:: WORK REQUEST ::
Starting at the line that contains "The width and", print each line exactly through the end of the listing. Skip any pictures and add nothing.

:: EXERCISE DATA ::
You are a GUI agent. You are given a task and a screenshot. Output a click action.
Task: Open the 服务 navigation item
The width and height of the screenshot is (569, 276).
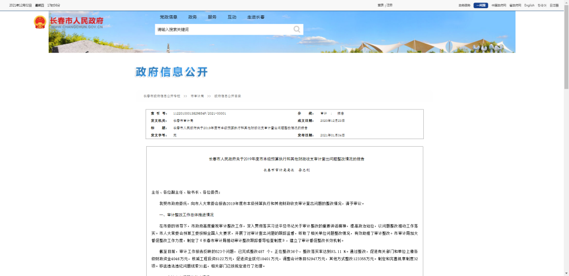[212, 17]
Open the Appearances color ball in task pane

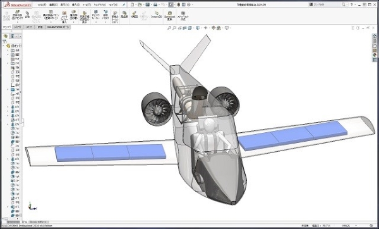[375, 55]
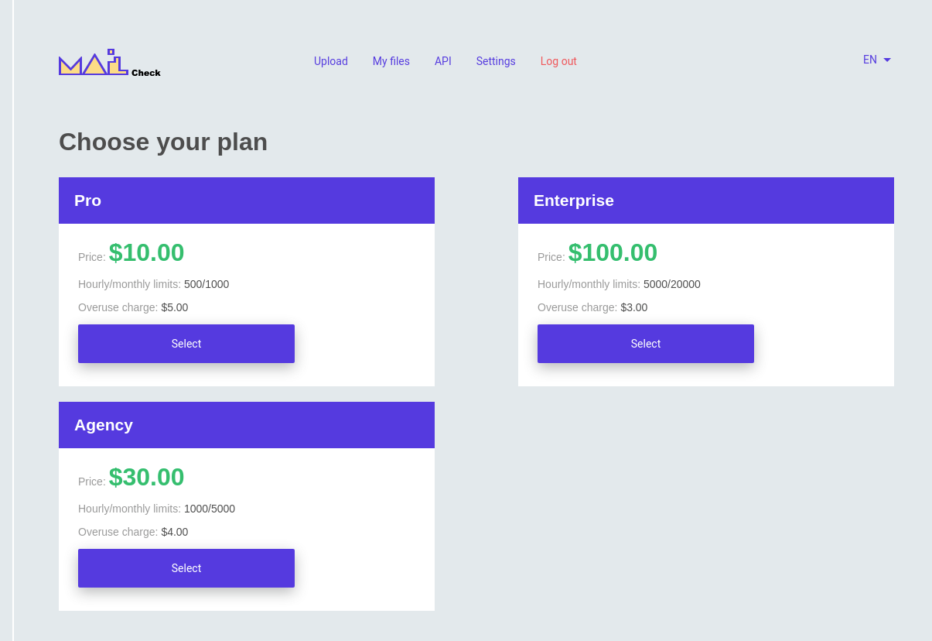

:: PROBLEM SOLUTION ::
The width and height of the screenshot is (569, 276).
[212, 17]
Open the Appearances color ball in task pane

[375, 55]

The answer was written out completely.